Radikalisierung auf Imageboards

Wie 8chan unter neuem Namen zurückkehren soll

Auf dem Imageboard 8chan sollen sich die Attentäter von El Paso, Christchurch und Halle radikalisiert haben. Inzwischen ist die Seite offline. Der Betreiber kämpft mit allen Mitteln darum, das zu ändern. Doch er hat einen starken Gegner.

Jim Watkins in einem YouTube-Video
Der 8chan-Betreiber Jim Watkins verkündet neue Pläne. Alle Rechte vorbehalten Screenshot: YouTube/Watkins Xerxes | Bearbeitung: netzpolitik.org

Der Mann, der einen der dunkelsten Orte des Internets wiederbeleben will, steht zwischen blühenden Bäumen und singt: „Go tell it on the mountain, over the hills and everywhere.“ Es ist Ende Oktober und Jim Watkins hat etwas anzukündigen. Er kichert in die Kamera seines Smartphones, mit dem er live bei YouTube streamt. „8kun ist online, aber es ist schwer, es zu finden. Denn man kann es nicht sehen.“ Kaum einer seiner Zuschauer:innen scheint zu verstehen, was er meint.

Dabei soll 8kun der Nachfolger des berüchtigten Imageboards 8chan werden. Seit August ist es nicht mehr erreichbar, eine Million Nutzer soll es dem Betreiber zufolge gehabt haben. Watkins wird später behaupten, er habe es freiwillig aus dem Netz genommen. Aber das ist nicht die ganze Wahrheit.

15. März, Christchurch, Neuseeland: Ein weißer Mann erschießt in einer Moschee 51 Menschen und verletzt 49 weitere.

27. April, Poway, Kalifornien: Ein weißer Mann erschießt in einer Synagoge einen Menschen und verletzt drei weitere.

3. August, El Paso, Texas: Ein weißer Mann erschießt in einem Walmart 22 Menschen und verletzt 24 weitere.

Die Taten wurden auf 8chan angekündigt

Die Taten sind Akte rechtsextremistischen Terrors. Alle drei haben außerdem gemeinsam, dass sie zuvor bei 8chan angekündigt wurden. Einen Tag nach dem Massaker in El Paso werden sie auch für Jim Watkins zum Problem. Für den Mittfünfziger mit dem Schnauzbart, der sein Geld mit einer japanischen Pornoseite verdient hat, beginnt ein Kampf um das, was er für Meinungsfreiheit hält.

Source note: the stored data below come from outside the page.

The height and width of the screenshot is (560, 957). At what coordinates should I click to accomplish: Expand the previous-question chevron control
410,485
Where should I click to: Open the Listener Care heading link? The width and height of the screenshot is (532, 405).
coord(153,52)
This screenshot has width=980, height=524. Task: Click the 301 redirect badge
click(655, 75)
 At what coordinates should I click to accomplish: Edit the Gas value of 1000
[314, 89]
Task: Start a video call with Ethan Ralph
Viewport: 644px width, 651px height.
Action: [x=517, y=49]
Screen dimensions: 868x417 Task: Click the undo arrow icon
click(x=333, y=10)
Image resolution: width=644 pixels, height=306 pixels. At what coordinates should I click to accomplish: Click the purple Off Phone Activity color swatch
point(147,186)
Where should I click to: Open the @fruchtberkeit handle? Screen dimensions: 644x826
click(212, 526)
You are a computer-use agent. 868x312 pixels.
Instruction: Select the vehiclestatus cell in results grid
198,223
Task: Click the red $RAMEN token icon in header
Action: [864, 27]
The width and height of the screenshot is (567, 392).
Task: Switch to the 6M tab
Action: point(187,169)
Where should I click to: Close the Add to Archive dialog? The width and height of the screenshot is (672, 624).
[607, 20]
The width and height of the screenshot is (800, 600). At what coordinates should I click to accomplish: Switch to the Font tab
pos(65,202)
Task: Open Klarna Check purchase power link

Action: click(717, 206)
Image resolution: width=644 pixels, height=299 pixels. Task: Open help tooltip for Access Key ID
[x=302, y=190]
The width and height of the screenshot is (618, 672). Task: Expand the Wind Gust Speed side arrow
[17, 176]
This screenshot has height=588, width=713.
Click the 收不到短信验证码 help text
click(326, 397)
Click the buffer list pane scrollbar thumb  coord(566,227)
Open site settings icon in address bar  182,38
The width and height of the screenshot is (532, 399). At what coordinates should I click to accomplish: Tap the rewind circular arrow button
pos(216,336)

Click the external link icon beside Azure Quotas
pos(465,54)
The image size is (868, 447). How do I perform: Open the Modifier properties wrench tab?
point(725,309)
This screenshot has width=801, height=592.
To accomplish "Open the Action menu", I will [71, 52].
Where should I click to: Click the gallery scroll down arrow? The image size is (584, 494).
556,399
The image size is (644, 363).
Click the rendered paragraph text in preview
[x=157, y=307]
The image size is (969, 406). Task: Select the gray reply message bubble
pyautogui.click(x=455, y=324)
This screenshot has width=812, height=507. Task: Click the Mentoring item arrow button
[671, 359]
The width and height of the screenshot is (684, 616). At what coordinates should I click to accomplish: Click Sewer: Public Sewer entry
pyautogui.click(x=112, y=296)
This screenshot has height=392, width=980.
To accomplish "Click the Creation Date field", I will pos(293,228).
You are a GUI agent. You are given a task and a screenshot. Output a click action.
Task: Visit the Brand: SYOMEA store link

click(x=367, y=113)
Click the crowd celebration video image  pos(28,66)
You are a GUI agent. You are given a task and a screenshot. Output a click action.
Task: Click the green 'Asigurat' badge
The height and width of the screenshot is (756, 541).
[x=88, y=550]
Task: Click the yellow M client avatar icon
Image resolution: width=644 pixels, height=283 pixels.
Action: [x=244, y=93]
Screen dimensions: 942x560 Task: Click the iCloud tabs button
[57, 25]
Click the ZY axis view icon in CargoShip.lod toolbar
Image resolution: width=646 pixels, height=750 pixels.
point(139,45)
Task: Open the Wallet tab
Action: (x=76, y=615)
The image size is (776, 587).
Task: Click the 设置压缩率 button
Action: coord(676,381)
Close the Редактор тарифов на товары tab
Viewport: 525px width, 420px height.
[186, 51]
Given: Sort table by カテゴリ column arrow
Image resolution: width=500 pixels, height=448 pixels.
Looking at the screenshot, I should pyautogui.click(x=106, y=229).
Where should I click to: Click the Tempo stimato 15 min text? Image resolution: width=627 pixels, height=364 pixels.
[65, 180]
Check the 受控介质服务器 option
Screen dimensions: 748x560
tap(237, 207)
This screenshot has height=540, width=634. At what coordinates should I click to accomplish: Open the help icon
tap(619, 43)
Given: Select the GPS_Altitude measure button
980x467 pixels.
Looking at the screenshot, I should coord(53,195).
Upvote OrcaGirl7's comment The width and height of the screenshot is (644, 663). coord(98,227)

Für seine Gegner:innen ist es ein Kampf gegen eine Website, auf der Menschen einander in ihren rassistischen, sexistischen und homophoben Weltanschauungen bekräftigen. Unter dem Schutz der Anonymität hat sich eine düstere Subkultur aus Manga-Mädchen, Nazi-Memes und Gewalt gebildet. Es gibt Hinweise darauf, dass sich auch der mutmaßliche Attentäter von Halle hier radikalisiert hat.

In einem von dem Tatverdächtigen veröffentlichten Dokument bezieht sich dieser an einer Stelle namentlich auf den ehemaligen Betreiber des 8chan-Unterforums für Videospiele, eine außerhalb der Szene gänzlich unbekannte Person.

All die Vorfälle lassen kaum Zweifel daran: 8chan ist zu einer globalen Gefahr geworden.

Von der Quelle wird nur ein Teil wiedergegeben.